# Problem to solve
Put every line from the start of the rows up to and including the line with "(x=92, y=183)" into a JSON list of strings, one string per line, leaving out blank lines.

# Source data
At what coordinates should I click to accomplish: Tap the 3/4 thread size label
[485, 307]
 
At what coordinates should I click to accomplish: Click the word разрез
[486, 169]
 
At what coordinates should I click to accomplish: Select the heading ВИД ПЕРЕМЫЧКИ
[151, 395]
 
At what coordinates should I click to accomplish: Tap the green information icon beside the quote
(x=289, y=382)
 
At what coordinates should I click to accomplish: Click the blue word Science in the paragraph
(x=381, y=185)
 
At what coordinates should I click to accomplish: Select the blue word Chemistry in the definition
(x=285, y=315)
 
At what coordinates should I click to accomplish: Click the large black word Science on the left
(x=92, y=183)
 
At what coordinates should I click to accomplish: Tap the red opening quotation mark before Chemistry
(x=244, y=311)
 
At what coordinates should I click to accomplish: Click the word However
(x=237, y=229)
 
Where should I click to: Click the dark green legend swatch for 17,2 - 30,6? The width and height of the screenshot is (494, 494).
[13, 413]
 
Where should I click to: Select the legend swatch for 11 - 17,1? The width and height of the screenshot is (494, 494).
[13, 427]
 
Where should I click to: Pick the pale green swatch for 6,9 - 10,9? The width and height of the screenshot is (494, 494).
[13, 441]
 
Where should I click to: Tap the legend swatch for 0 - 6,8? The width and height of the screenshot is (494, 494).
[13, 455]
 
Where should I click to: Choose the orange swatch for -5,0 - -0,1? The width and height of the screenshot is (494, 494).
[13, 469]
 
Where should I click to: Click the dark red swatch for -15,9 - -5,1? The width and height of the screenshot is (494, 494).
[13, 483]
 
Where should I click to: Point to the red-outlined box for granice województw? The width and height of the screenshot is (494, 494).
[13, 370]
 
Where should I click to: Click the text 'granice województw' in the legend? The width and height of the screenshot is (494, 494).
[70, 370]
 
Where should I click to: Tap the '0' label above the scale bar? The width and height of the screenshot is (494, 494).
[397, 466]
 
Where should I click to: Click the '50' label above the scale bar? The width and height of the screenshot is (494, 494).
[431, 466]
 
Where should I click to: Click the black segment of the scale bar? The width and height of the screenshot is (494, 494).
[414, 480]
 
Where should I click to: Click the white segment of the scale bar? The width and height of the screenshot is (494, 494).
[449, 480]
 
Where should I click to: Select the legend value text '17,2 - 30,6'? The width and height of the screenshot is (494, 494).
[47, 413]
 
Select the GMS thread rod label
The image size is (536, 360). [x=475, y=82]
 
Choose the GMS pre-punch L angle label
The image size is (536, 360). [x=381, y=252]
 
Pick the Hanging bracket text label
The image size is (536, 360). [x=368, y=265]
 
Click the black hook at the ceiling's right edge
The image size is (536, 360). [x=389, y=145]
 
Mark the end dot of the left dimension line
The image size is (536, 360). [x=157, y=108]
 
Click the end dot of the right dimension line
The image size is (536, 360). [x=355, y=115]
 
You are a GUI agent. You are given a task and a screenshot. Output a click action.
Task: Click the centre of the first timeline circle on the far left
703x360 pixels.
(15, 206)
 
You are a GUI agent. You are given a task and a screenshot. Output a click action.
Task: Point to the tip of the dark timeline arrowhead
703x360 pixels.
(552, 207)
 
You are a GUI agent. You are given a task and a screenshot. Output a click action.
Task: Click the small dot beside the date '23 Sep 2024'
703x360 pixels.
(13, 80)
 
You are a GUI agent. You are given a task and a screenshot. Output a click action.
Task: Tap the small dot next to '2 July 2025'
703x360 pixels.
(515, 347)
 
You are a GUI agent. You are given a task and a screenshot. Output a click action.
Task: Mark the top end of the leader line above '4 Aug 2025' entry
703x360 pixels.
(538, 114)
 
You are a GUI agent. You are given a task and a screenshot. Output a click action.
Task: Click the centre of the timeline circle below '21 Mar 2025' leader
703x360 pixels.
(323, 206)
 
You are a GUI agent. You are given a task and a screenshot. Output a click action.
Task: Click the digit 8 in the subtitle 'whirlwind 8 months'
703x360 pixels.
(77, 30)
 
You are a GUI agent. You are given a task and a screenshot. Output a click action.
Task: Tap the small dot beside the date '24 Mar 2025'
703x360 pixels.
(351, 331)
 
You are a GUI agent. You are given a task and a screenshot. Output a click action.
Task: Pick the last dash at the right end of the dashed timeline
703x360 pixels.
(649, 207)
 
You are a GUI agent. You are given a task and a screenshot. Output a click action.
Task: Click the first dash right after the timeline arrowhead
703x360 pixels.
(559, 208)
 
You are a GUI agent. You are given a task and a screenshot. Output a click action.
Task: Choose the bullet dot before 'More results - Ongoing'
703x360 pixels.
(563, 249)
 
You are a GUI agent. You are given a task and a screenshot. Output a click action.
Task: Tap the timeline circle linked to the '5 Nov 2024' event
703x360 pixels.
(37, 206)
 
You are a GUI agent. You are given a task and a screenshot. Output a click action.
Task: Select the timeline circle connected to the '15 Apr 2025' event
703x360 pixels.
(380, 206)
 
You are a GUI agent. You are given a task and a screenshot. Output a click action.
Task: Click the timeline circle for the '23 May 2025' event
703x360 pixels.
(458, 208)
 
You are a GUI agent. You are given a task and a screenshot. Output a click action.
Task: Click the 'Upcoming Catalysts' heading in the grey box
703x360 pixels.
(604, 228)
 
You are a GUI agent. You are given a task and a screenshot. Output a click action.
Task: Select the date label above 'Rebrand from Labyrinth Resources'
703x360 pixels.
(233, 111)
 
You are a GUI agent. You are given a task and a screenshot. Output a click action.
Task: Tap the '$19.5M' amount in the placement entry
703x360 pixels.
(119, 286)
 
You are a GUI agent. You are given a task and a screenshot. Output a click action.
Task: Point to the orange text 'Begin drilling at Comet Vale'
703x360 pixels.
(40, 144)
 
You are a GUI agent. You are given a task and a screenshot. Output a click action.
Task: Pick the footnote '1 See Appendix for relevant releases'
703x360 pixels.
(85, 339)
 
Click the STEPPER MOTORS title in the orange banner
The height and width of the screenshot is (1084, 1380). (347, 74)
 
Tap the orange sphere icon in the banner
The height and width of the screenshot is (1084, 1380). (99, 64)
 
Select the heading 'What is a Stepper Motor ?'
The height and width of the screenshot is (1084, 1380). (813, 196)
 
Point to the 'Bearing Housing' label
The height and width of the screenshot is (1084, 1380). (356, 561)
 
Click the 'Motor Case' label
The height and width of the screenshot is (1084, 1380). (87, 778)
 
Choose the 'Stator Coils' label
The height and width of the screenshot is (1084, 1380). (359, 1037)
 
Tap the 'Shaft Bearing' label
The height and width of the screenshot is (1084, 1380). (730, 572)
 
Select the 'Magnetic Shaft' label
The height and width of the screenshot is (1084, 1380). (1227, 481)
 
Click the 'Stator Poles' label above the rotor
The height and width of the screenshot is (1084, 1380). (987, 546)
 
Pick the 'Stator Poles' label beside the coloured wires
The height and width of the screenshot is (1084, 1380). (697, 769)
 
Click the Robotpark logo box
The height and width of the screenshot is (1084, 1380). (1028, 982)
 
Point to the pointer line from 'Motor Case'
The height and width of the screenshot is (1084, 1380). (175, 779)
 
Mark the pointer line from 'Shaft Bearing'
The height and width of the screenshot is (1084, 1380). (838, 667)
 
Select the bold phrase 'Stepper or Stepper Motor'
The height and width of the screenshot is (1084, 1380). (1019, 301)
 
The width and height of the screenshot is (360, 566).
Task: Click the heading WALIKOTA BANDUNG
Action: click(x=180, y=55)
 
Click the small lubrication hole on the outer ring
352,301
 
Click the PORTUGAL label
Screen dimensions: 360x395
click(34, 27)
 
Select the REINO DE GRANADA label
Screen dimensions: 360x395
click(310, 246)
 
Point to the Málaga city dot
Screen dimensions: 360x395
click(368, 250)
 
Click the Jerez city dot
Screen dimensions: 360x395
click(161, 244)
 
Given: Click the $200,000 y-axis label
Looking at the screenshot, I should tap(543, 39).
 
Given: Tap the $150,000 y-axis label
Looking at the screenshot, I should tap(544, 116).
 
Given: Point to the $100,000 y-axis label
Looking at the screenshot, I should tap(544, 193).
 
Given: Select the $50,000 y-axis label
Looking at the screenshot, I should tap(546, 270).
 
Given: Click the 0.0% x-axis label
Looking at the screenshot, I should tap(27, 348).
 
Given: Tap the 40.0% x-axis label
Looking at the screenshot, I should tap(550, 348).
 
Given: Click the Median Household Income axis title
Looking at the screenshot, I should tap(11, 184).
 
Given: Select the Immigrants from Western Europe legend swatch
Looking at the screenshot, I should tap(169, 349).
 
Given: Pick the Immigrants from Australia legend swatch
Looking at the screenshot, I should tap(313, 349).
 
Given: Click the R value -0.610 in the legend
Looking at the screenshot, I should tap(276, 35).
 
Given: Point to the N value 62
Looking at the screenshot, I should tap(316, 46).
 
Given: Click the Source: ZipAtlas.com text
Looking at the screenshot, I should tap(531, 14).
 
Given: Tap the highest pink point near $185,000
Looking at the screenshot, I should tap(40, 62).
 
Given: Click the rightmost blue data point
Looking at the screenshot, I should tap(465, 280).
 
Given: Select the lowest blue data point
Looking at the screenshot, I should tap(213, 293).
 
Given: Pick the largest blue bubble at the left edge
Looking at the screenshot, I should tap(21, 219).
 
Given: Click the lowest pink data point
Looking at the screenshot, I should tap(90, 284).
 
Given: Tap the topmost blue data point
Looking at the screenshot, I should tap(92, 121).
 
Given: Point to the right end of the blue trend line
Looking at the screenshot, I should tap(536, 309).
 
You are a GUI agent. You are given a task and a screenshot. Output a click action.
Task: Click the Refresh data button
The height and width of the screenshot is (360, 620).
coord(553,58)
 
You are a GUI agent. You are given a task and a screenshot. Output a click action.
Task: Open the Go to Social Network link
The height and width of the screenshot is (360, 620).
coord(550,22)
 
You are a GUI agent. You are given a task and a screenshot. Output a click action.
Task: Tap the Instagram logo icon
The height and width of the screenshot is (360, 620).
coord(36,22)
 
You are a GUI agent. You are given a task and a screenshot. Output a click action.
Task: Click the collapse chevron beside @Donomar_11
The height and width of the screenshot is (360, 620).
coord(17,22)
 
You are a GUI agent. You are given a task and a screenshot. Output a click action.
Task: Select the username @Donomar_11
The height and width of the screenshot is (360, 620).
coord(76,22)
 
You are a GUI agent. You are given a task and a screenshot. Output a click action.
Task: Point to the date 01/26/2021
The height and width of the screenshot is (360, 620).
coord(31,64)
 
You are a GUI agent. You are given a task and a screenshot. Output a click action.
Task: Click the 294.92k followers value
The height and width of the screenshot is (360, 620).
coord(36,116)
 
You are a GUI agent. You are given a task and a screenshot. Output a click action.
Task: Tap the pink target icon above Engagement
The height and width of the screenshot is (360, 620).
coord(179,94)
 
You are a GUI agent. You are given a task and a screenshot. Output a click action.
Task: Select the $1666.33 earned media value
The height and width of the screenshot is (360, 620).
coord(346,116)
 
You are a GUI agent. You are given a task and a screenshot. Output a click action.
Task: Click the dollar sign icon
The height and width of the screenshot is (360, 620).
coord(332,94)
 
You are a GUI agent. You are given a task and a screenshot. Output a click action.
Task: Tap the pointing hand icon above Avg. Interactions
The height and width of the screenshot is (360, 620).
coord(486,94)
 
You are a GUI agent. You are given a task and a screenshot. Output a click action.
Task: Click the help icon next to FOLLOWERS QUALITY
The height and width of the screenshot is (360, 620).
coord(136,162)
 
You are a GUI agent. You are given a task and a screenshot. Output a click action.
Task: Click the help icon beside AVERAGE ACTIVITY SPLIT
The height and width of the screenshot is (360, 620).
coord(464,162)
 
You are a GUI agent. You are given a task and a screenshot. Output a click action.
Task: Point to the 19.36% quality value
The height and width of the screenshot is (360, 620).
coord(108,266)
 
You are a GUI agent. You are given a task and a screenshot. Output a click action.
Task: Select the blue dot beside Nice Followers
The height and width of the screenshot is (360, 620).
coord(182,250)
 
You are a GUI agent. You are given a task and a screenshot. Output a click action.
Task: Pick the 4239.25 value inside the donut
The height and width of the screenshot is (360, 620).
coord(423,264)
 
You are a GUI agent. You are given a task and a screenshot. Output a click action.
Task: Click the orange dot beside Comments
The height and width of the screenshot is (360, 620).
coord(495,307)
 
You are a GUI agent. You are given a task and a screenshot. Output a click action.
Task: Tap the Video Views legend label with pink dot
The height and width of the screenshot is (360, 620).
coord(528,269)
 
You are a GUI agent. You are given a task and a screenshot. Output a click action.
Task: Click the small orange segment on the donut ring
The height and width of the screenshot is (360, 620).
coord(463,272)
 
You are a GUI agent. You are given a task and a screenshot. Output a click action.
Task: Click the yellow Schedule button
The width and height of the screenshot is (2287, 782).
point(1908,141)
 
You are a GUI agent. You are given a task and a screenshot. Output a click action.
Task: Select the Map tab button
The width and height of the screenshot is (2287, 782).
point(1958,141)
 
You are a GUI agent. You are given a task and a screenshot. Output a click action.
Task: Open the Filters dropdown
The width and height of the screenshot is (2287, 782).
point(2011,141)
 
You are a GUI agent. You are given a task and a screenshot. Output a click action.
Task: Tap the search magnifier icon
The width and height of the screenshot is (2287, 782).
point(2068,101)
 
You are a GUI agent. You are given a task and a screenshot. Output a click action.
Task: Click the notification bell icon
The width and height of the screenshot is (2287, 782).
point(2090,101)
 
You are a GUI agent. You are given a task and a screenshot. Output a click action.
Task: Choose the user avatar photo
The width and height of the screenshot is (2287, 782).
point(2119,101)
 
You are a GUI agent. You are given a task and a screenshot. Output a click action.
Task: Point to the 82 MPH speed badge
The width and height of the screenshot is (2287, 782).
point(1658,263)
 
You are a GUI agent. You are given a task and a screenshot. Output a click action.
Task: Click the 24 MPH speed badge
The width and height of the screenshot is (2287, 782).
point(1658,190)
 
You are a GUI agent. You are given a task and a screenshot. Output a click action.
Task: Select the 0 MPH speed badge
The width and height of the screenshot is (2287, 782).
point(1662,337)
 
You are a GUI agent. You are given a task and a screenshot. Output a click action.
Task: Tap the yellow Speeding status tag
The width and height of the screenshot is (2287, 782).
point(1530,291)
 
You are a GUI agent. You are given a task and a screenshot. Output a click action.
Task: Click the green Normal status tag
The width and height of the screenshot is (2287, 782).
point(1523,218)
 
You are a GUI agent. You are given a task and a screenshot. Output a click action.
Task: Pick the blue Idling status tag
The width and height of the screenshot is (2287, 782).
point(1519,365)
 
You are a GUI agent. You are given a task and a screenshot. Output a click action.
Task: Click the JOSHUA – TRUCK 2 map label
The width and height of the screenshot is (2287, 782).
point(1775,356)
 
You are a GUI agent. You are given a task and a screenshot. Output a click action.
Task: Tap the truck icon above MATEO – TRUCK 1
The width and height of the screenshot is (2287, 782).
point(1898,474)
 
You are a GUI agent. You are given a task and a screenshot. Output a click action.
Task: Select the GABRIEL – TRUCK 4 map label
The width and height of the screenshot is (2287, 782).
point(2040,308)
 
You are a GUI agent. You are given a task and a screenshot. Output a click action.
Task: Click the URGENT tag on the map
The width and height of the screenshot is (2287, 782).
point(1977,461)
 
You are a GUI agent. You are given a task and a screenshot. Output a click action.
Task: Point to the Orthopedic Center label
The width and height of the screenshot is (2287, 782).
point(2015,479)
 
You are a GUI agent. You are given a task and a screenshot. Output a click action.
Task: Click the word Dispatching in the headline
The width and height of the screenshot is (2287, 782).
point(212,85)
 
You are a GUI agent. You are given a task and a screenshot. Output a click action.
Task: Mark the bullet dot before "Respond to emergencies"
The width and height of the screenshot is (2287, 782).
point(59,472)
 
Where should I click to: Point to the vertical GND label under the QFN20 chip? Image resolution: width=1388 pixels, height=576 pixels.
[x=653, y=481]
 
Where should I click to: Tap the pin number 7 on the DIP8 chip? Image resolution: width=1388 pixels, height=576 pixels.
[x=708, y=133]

# Full answer
[
  "At what coordinates should I click to accomplish: Tap the 3/4 thread size label",
  "[485, 307]",
  "At what coordinates should I click to accomplish: Click the word разрез",
  "[486, 169]",
  "At what coordinates should I click to accomplish: Select the heading ВИД ПЕРЕМЫЧКИ",
  "[151, 395]",
  "At what coordinates should I click to accomplish: Tap the green information icon beside the quote",
  "(x=289, y=382)",
  "At what coordinates should I click to accomplish: Click the blue word Science in the paragraph",
  "(x=381, y=185)",
  "At what coordinates should I click to accomplish: Select the blue word Chemistry in the definition",
  "(x=285, y=315)",
  "At what coordinates should I click to accomplish: Click the large black word Science on the left",
  "(x=92, y=183)"
]